Can you rewrite the items below with "dialog" changed to "window" and nothing else altered, leaving out the pictures?

-*-

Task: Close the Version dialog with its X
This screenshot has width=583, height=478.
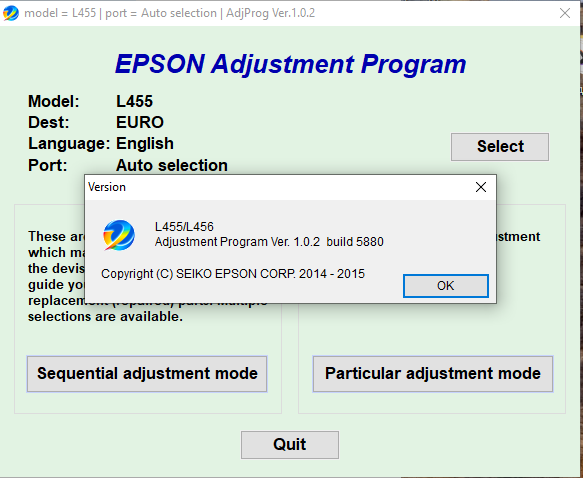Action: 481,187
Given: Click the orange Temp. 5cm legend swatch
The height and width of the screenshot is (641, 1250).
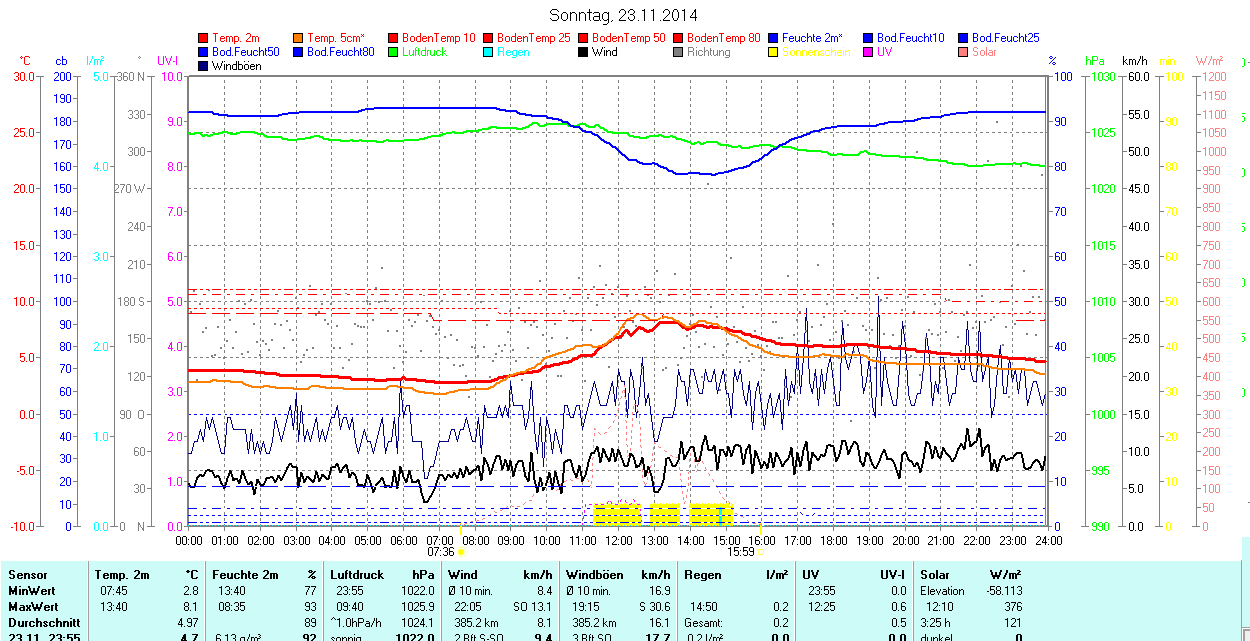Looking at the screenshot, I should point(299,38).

-*-

### Full output
Task: Close the Version window with its X
This screenshot has width=583, height=478.
Action: 481,187
Given: Click the orange Temp. 5cm legend swatch
The height and width of the screenshot is (641, 1250).
Looking at the screenshot, I should point(299,38).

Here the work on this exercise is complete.